The first time I felt something for a boy, I was in LKG. (Yeah, I know it sounds unbelievable—but it's true.) Technically, it wasn’t a "crush" in the romantic sense—I was too young to even understand what love was—but it was definitely an attraction. He was six years older than me, and that admiration lasted six years, until he finally left school.
My fascination with boys pretty much faded after I transferred to a convent school. Our only "crushes" then were on movie stars and sportsmen. I spent hours daydreaming about Akshay Kumar (still do, to be honest). But everything changed when I moved to a co-ed school after 10th grade.

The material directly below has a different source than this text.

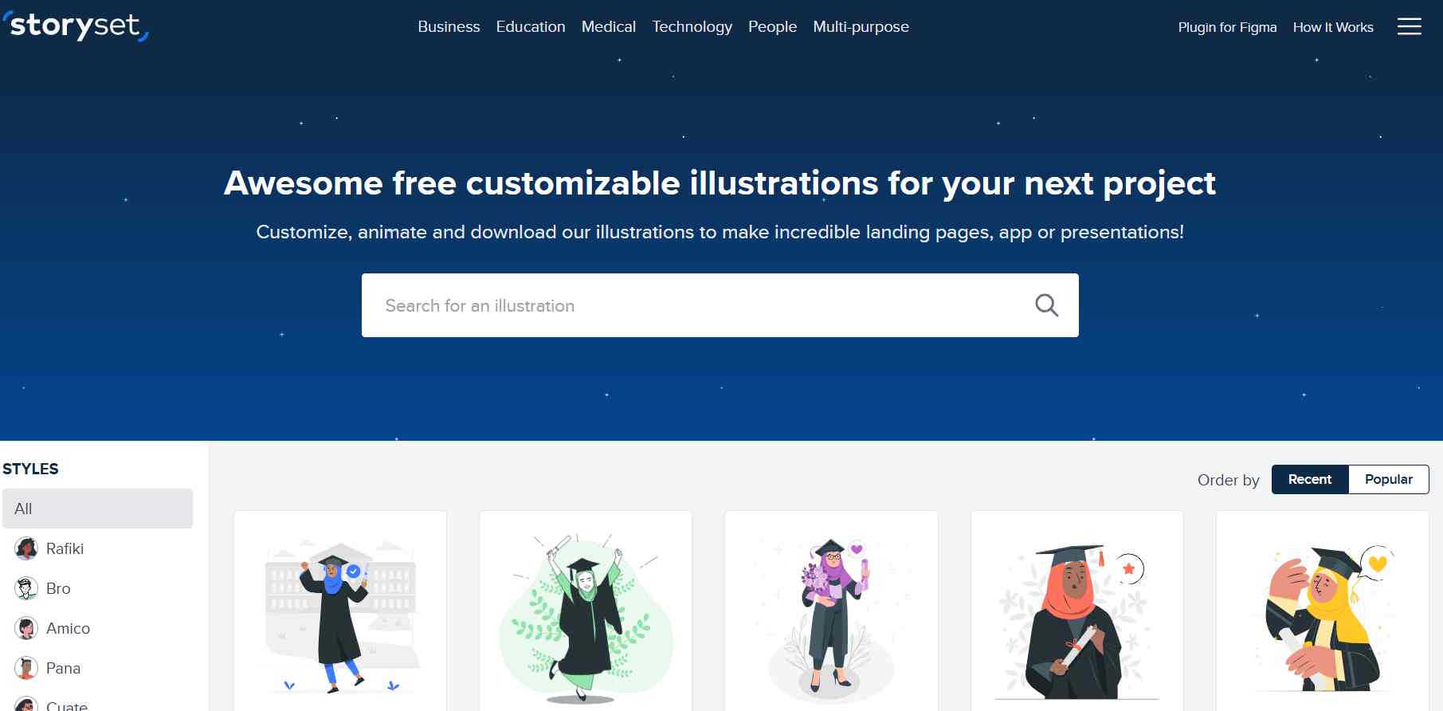Click the Storyset logo
The image size is (1443, 711).
click(76, 26)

There, it wasn’t just one guy—I had a whole list. I crushed on nearly every other guy in my batch, but being labeled the "geeky fatso" didn't exactly boost my confidence to tell any of them how I felt. A fake social networking profile gave me brief access to a few of them, but things turned messy once they figured out it was fake. Eventually, I confessed the whole story to one guy—and he never told anyone. Ever. That’s when I met him.
Tall. Dark. Handsome. Let’s just call him TDH.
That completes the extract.